## REQUIRED WORK
Render the rows below as a Markdown table with the columns Number and Line, one nonblank line per table entry. Omit the pictures.

**********

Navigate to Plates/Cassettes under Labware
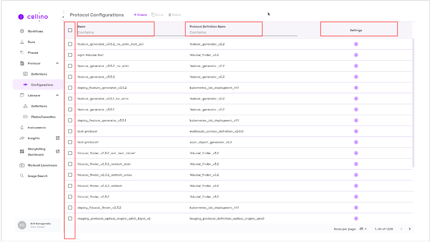Viewport: 430px width, 242px height. coord(43,117)
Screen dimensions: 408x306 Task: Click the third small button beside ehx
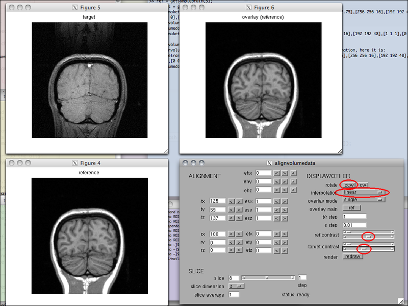pos(293,174)
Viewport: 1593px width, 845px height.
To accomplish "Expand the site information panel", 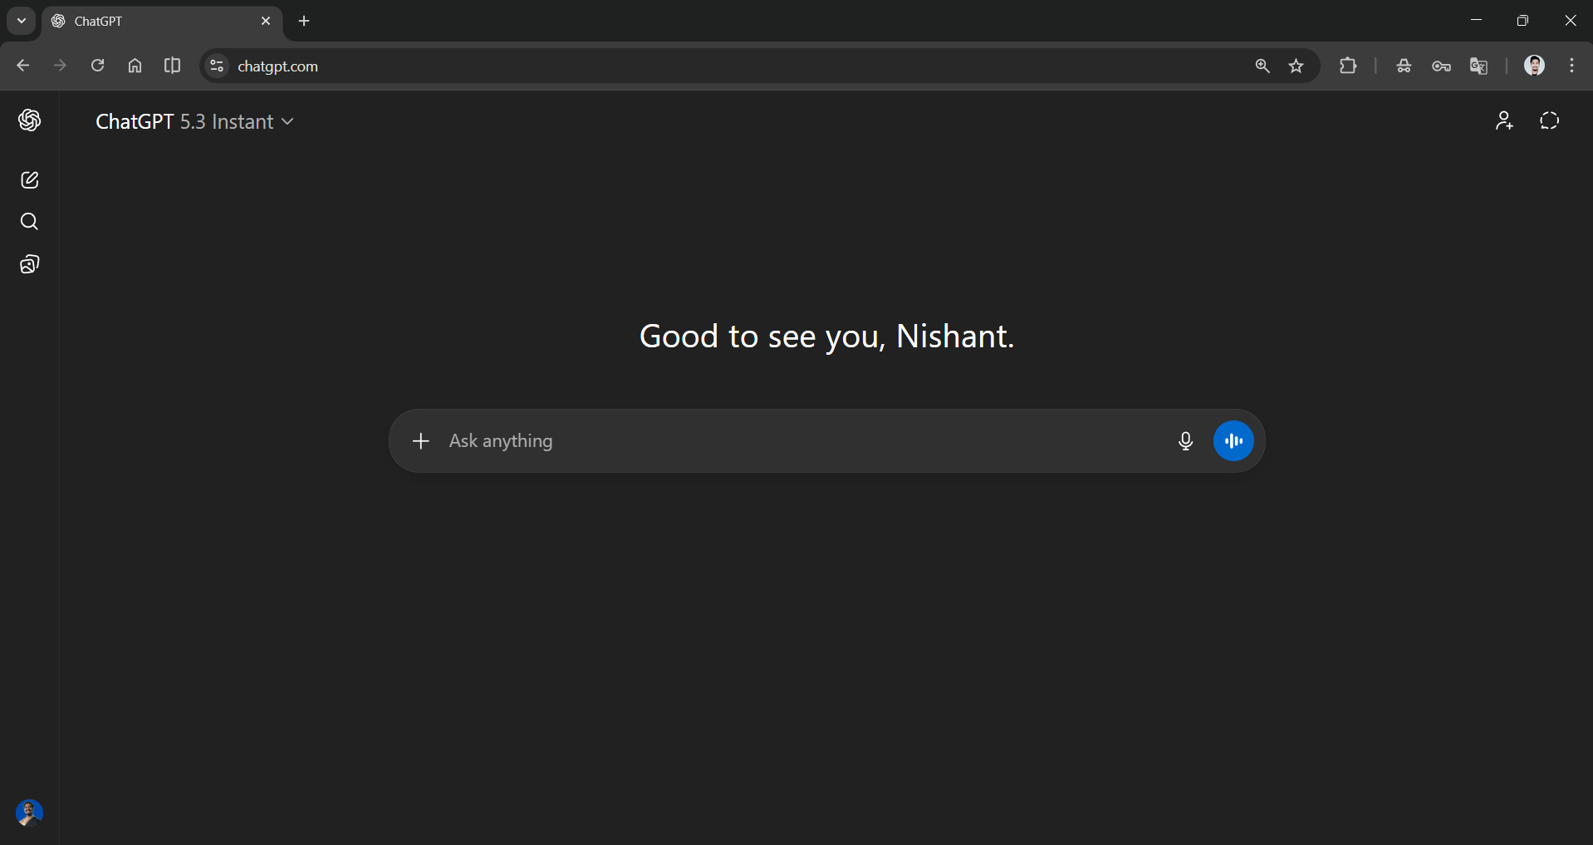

**********

## COMPLETED TASK
| Number | Line |
|---|---|
| 1 | Navigate to Plates/Cassettes under Labware |
| 2 | Viewport: 430px width, 242px height. coord(43,117) |
| 3 | Screen dimensions: 408x306 Task: Click the third small button beside ehx |
| 4 | pos(293,174) |
| 5 | Viewport: 1593px width, 845px height. |
| 6 | To accomplish "Expand the site information panel",  |